Dass auf unterschiedliche Verpackungsgrößen für das ein und dasselbe Produkt unterschiedliche MHD aufgedruckt werden, wie es in Österreich der Fall sein soll, hält Strickner für beinahe ausgeschlossen: “Bei uns zumindest passiert das nicht.” Was sehr wohl auf den Verpackungen abweichen könne, obwohl sich das idente Produkt darin befindet, sei die Lagertemperatur, präzisiert Zampieri. Und zwar auf jenen Produkten, die für den Export bestimmt sind: “In Österreich etwa herrschen andere Vorgaben für die Lagertemperaturen als in Italien, die wir zusammen mit dem MHD auf der Verpackung angeben müssen.” Wenig sinnvoll, findet der Milkon-Geschäftsführer: “Bei den Kühltemperaturen sollte wirklich eine EU-weite Vereinheitlichung stattfinden.”

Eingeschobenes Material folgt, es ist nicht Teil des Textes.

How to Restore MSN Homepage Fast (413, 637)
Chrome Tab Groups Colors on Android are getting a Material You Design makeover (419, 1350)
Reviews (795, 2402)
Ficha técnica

“Wenn Konsumenten mehr auf Eigenverantwortung setzen würden, könnte viel weniger weggeworfen werden.”
(Robert Zampieri, Milkon-Geschäftsführer)

Weg damit?

In einer Frage sind sich Wissenschaftler, Verbraucherschützer und Hersteller einig: Muss ein Lebensmittel nach Ablauf des Mindesthaltbarkeitsdatums umgehend weggeworfen werden? “Nein”, heißt es von allen drei Seiten.
Bei einer Untersuchung im Juli hat Greenpeace Österreich festgestellt, dass ein Joghurt auch sechs Monate nach Ablauf der Haltbarkeit unbedenklich war. “Nur weil das Datum abgelaufen ist, wird ein Joghurt nicht automatisch ungenießbar”, betont Silke Raffeiner.
Die Verbraucherschützer appellieren in erster Linie an die Eigenverantwortung der Konsumenten. “Es kommt häufig vor, dass Lebensmittel einfach am aufgedruckten Ablauftag weggeworfen werden. Das verursacht mehr Müll und verschwendet Ressourcen”, erinnert Walter Andreaus. “Ewig schade”, “eine Katastrophe”, stimmt Robert Zampieri zu. Am MHD kommt ein Hersteller nicht vorbei, “weil wir als Unternehmen ja Garantien abgeben müssen”, so der Milkon-Geschäftsführer. “Aber das Idealste wäre, wenn der Konsument seinen Hausverstand einschaltet, das Produkt mit den eigenen Sinnen testet. Und wenn die Kühlkette eingehalten worden ist, kann man ein Joghurt auch zwei Monate später noch essen.”